TASK PROMPT ▸
Copy out the whole listing below word for word, keeping every line in its original order.

>> start GIVEN RECORDS

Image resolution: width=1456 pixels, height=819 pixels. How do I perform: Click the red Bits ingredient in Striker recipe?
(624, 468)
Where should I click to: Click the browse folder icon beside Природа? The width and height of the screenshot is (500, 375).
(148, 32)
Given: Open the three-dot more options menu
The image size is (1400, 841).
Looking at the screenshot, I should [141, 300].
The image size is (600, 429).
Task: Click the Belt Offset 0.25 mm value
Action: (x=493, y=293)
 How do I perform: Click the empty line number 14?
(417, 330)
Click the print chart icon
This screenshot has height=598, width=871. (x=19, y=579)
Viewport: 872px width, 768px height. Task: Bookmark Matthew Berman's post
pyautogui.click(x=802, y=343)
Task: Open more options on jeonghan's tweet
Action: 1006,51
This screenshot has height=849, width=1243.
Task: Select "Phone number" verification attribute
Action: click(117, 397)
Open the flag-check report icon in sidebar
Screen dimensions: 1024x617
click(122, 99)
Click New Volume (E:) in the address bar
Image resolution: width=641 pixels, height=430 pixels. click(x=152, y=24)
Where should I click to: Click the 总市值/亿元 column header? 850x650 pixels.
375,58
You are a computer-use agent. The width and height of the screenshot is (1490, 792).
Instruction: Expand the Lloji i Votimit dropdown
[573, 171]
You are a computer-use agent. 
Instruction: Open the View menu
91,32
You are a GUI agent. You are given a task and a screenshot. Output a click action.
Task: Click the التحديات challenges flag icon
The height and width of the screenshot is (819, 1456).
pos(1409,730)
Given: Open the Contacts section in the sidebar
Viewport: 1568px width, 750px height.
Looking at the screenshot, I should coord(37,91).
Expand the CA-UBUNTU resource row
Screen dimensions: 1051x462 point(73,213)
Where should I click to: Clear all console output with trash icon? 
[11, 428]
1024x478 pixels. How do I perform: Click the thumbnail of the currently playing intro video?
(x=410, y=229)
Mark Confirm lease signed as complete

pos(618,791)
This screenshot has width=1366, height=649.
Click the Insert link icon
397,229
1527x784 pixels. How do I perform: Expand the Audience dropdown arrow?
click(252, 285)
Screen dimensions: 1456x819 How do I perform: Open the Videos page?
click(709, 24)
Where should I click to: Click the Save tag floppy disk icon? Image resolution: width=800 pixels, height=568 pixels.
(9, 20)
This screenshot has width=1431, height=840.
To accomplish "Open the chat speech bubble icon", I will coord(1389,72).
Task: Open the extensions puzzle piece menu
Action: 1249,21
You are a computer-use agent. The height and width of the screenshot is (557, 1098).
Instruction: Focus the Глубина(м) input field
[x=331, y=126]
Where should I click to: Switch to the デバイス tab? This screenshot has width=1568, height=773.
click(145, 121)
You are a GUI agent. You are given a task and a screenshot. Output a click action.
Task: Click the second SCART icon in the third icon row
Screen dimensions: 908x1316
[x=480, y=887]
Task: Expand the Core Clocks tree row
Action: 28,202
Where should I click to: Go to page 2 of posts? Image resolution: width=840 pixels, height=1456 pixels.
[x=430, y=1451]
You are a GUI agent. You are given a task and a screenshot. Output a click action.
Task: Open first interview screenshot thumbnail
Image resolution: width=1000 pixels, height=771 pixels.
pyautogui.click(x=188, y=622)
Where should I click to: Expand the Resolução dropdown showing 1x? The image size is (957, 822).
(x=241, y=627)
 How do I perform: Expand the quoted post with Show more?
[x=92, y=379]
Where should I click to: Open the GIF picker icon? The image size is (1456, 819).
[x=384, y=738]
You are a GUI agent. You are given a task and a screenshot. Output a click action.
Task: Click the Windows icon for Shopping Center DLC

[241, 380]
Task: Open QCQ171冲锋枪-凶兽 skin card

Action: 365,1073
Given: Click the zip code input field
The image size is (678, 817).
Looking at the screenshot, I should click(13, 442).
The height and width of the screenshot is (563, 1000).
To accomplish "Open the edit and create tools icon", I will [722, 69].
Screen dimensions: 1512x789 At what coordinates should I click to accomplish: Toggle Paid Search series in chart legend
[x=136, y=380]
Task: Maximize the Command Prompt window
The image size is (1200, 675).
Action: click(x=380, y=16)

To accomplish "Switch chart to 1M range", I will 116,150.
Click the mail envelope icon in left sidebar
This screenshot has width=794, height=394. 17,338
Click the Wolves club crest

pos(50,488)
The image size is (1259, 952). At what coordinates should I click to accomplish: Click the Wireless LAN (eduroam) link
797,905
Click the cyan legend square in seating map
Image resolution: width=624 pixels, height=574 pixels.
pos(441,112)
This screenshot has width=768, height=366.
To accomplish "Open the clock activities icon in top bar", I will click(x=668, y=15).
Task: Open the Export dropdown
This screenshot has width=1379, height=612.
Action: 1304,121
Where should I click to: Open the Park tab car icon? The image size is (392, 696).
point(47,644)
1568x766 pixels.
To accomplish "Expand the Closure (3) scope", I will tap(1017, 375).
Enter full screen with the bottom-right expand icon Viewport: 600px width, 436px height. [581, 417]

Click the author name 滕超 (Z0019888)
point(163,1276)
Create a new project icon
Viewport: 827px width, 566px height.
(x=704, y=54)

>> end GIVEN RECORDS

THE SOLUTION ▸
Image resolution: width=1456 pixels, height=819 pixels. How do I perform: Click the red Bits ingredient in Striker recipe?
(624, 468)
Where should I click to: Click the browse folder icon beside Природа? The width and height of the screenshot is (500, 375).
(148, 32)
Given: Open the three-dot more options menu
The image size is (1400, 841).
Looking at the screenshot, I should [141, 300].
The image size is (600, 429).
Task: Click the Belt Offset 0.25 mm value
Action: (x=493, y=293)
 How do I perform: Click the empty line number 14?
(417, 330)
Click the print chart icon
This screenshot has height=598, width=871. (x=19, y=579)
Viewport: 872px width, 768px height. Task: Bookmark Matthew Berman's post
pyautogui.click(x=802, y=343)
Task: Open more options on jeonghan's tweet
Action: 1006,51
This screenshot has height=849, width=1243.
Task: Select "Phone number" verification attribute
Action: click(117, 397)
Open the flag-check report icon in sidebar
Screen dimensions: 1024x617
click(122, 99)
Click New Volume (E:) in the address bar
Image resolution: width=641 pixels, height=430 pixels. click(x=152, y=24)
Where should I click to: Click the 总市值/亿元 column header? 850x650 pixels.
375,58
You are a computer-use agent. The width and height of the screenshot is (1490, 792).
Instruction: Expand the Lloji i Votimit dropdown
[573, 171]
You are a computer-use agent. 
Instruction: Open the View menu
91,32
You are a GUI agent. You are given a task and a screenshot. Output a click action.
Task: Click the التحديات challenges flag icon
The height and width of the screenshot is (819, 1456).
pos(1409,730)
Given: Open the Contacts section in the sidebar
Viewport: 1568px width, 750px height.
Looking at the screenshot, I should coord(37,91).
Expand the CA-UBUNTU resource row
Screen dimensions: 1051x462 point(73,213)
Where should I click to: Clear all console output with trash icon? 
[11, 428]
1024x478 pixels. How do I perform: Click the thumbnail of the currently playing intro video?
(x=410, y=229)
Mark Confirm lease signed as complete

pos(618,791)
This screenshot has width=1366, height=649.
Click the Insert link icon
397,229
1527x784 pixels. How do I perform: Expand the Audience dropdown arrow?
click(252, 285)
Screen dimensions: 1456x819 How do I perform: Open the Videos page?
click(709, 24)
Where should I click to: Click the Save tag floppy disk icon? Image resolution: width=800 pixels, height=568 pixels.
(9, 20)
This screenshot has width=1431, height=840.
To accomplish "Open the chat speech bubble icon", I will coord(1389,72).
Task: Open the extensions puzzle piece menu
Action: 1249,21
You are a computer-use agent. The height and width of the screenshot is (557, 1098).
Instruction: Focus the Глубина(м) input field
[x=331, y=126]
Where should I click to: Switch to the デバイス tab? This screenshot has width=1568, height=773.
click(145, 121)
You are a GUI agent. You are given a task and a screenshot. Output a click action.
Task: Click the second SCART icon in the third icon row
Screen dimensions: 908x1316
[x=480, y=887]
Task: Expand the Core Clocks tree row
Action: 28,202
Where should I click to: Go to page 2 of posts? Image resolution: width=840 pixels, height=1456 pixels.
[x=430, y=1451]
You are a GUI agent. You are given a task and a screenshot. Output a click action.
Task: Open first interview screenshot thumbnail
Image resolution: width=1000 pixels, height=771 pixels.
pyautogui.click(x=188, y=622)
Where should I click to: Expand the Resolução dropdown showing 1x? The image size is (957, 822).
(x=241, y=627)
 How do I perform: Expand the quoted post with Show more?
[x=92, y=379]
Where should I click to: Open the GIF picker icon? The image size is (1456, 819).
[x=384, y=738]
You are a GUI agent. You are given a task and a screenshot. Output a click action.
Task: Click the Windows icon for Shopping Center DLC

[241, 380]
Task: Open QCQ171冲锋枪-凶兽 skin card

Action: 365,1073
Given: Click the zip code input field
The image size is (678, 817).
Looking at the screenshot, I should click(13, 442).
The height and width of the screenshot is (563, 1000).
To accomplish "Open the edit and create tools icon", I will [722, 69].
Screen dimensions: 1512x789 At what coordinates should I click to accomplish: Toggle Paid Search series in chart legend
[x=136, y=380]
Task: Maximize the Command Prompt window
The image size is (1200, 675).
Action: click(x=380, y=16)

To accomplish "Switch chart to 1M range", I will 116,150.
Click the mail envelope icon in left sidebar
This screenshot has width=794, height=394. 17,338
Click the Wolves club crest

pos(50,488)
The image size is (1259, 952). At what coordinates should I click to accomplish: Click the Wireless LAN (eduroam) link
797,905
Click the cyan legend square in seating map
Image resolution: width=624 pixels, height=574 pixels.
pos(441,112)
This screenshot has width=768, height=366.
To accomplish "Open the clock activities icon in top bar", I will click(x=668, y=15).
Task: Open the Export dropdown
This screenshot has width=1379, height=612.
Action: 1304,121
Where should I click to: Open the Park tab car icon? The image size is (392, 696).
point(47,644)
1568x766 pixels.
To accomplish "Expand the Closure (3) scope", I will tap(1017, 375).
Enter full screen with the bottom-right expand icon Viewport: 600px width, 436px height. [581, 417]

Click the author name 滕超 (Z0019888)
point(163,1276)
Create a new project icon
Viewport: 827px width, 566px height.
(x=704, y=54)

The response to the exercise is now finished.